Letztes Update am Mo, 11.03.2019 16:48

APAOnlineticker / Tiroler Tageszeitung Onlineausgabe


Flugzeugabsturz in Äthiopien - Startverbot in Österreich obliegt EASA



Wien/Addis Abeba (APA) - Nach dem Absturz einer Boeing 737 Max 8 in Äthiopien kann Österreich kein Start- und Landeverbot für Maschinen dieses Typs hierzulande erwirken. Die Entscheidung, „ob ein bestimmter Flugzeugtyp in Österreich bzw. in Europa mit einem Start-Verbot (‚Grounding‘) belegt wird, liegt bei der EASA, der Europäischen Agentur für Flugsicherheit“, betonte Verkehrsminister Norbert Hofer (FPÖ) am Montag.
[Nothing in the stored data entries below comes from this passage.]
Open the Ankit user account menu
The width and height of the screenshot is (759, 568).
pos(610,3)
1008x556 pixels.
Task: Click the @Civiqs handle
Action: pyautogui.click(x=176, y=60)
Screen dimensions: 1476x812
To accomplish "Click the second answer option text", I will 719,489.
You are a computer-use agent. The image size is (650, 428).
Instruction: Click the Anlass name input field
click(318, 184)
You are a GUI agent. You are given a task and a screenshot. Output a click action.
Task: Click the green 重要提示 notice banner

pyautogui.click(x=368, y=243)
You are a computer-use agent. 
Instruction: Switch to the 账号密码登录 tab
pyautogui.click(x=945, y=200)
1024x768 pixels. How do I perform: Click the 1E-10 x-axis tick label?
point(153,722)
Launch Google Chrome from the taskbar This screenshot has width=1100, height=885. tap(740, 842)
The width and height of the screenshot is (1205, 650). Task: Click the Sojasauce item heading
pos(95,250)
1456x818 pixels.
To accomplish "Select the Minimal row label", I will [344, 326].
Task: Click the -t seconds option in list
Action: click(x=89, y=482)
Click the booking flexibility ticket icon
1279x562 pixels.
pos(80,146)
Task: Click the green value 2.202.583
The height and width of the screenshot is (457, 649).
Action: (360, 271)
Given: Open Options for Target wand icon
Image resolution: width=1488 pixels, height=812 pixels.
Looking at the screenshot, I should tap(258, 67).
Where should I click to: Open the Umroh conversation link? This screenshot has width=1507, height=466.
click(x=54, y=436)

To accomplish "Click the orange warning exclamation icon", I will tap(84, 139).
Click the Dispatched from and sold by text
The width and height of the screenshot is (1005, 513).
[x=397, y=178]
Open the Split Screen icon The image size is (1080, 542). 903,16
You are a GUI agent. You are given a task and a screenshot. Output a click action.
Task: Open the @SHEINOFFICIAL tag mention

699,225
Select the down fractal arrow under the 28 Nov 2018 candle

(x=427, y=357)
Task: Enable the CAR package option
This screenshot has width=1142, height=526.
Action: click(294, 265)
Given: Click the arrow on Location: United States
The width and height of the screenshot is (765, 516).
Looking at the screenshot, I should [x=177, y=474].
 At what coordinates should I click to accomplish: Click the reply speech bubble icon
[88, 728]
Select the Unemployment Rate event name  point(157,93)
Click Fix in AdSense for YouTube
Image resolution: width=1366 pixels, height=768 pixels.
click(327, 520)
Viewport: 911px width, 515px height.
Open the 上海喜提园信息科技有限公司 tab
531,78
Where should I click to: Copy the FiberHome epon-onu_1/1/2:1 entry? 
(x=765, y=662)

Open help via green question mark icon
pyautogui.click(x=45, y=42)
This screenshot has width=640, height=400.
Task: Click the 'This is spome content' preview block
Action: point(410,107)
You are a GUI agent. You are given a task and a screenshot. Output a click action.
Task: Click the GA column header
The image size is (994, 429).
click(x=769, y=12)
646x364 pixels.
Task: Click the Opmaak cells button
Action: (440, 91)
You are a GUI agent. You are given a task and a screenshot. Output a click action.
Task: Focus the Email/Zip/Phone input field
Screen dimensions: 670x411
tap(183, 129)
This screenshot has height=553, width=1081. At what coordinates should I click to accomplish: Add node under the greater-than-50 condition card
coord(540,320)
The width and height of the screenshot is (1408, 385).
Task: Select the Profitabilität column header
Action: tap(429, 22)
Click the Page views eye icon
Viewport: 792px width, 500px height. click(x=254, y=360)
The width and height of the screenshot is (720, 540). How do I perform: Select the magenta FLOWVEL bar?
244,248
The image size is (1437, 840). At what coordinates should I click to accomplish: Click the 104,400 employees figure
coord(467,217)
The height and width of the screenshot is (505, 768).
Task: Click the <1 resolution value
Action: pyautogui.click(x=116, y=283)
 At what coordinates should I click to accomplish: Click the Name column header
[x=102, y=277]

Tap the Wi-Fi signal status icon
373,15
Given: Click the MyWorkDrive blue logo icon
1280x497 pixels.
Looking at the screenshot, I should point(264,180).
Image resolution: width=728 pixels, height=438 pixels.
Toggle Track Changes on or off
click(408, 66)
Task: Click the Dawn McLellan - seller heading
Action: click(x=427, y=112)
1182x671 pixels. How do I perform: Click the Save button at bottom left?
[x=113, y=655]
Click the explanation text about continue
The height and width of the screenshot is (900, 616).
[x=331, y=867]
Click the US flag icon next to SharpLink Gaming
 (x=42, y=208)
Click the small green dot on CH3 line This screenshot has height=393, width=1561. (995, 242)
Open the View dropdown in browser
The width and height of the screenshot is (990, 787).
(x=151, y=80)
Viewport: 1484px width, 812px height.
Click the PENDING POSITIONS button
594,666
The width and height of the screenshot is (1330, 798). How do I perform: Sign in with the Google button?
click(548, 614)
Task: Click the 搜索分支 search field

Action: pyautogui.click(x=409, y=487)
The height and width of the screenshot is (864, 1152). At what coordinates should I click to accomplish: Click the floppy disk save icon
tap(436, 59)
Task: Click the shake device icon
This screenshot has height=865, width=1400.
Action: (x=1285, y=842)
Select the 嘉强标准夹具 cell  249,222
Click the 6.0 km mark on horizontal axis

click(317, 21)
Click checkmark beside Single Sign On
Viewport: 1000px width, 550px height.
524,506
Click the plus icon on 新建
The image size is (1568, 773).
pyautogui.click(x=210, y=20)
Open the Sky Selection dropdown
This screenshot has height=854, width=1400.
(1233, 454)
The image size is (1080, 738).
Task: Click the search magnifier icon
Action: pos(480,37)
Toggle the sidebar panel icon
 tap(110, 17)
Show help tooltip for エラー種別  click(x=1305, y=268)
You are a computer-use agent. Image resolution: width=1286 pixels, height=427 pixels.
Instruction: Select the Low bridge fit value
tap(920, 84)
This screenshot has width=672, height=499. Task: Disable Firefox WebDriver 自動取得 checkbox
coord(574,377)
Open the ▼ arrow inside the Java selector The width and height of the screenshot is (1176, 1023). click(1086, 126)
„In Österreich kann einem Flugzeug nur dann den Start verwehrt werden, wenn bei einem Check auf einem österreichischen Flughafen ein gravierender Mangel festgestellt wurde“, hieß es in einer Aussendung. Hofer ging davon aus, dass die EASA die Ermittlungen zur Erkundung der Absturzursache der Boeing 737 Max „genau verfolgen wird und daraus die Schlüsse für diesen bestimmten Flugzeugtyp ziehen wird“.